Description:
SVM by using radial basis function (RBF) kernel with Weston, Watkins native multi-class.sigma must be tuned and I want to use k-folds cross validation to do this. I consider a fixed C.Solution:
It seems that I can use the nice package mlr to do this! So, to tune the rbf parameter sigma using CV for MSVM classification, (using this tutorial)
#While C is fix = 3, define a range to search sigma over it. Search between [10^{-6}, 10^{6}]
num_ps = makeParamSet(
makeDiscreteParam("C", values = 3),
makeNumericParam("sigma", lower = -6, upper = 6, trafo = function(x) 10^x)
)
#Define the Grid search method
ctrl = makeTuneControlGrid()
#Apply the k-folds CV
rdesc = makeResampleDesc("CV", iters = 3L)
res = tuneParams("classif.ksvm", task = iris.task, resampling = rdesc,
par.set = num_ps, control = ctrl)
Question:
For this part
res = tuneParams("classif.ksvm", task = iris.task, resampling = rdesc,
par.set = num_ps, control = ctrl)
According to the documentation, by using the integrated learner classif.ksvm, I'm asking to apply the multiclass classification that is defined in the package ksvm.
How can I know which method and kernel type are used?

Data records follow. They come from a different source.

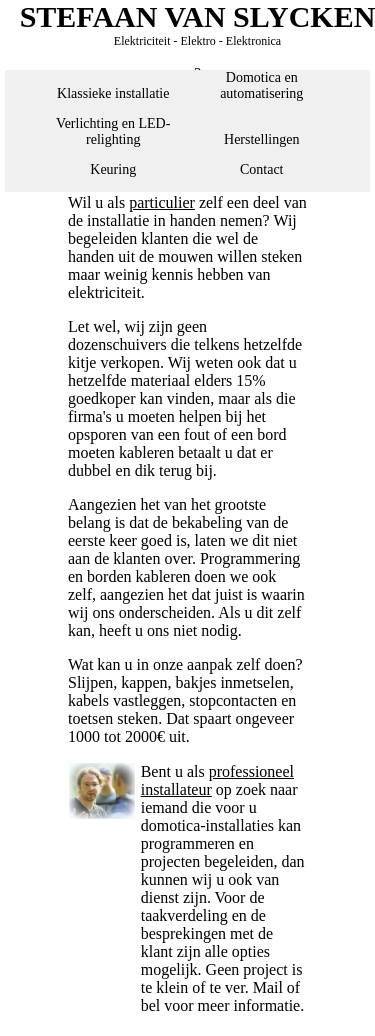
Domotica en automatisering (261, 85)
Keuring (113, 169)
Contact (262, 169)
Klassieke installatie (113, 93)
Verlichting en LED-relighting (113, 131)
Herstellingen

I mean, how to force the learner classif.ksvm to use the classification type (kbb-svc) and the kernel (rbfdot ) which are already defined in ksvm?
If this is not possible, then how to define a new learner with all of my requirements?
You have to set the fixed parameters within the learner. Therefore you first have to create it:
library(mlr)
lrn = makeLearner("classif.ksvm", par.vals = list(C = 3, type = "kbb-svc", kernel = "rbfdot"))
Then you only define the parameters that you want to change within the ParamSet
num_ps = makeParamSet(
makeNumericParam("sigma", lower = -6, upper = 6, trafo = function(x) 10^x)
)
Then you can do the tuning as in your example
ctrl = makeTuneControlGrid()
rdesc = makeResampleDesc("CV", iters = 3L)
res = tuneParams(lrn, task = iris.task, resampling = rdesc, par.set = num_ps, control = ctrl)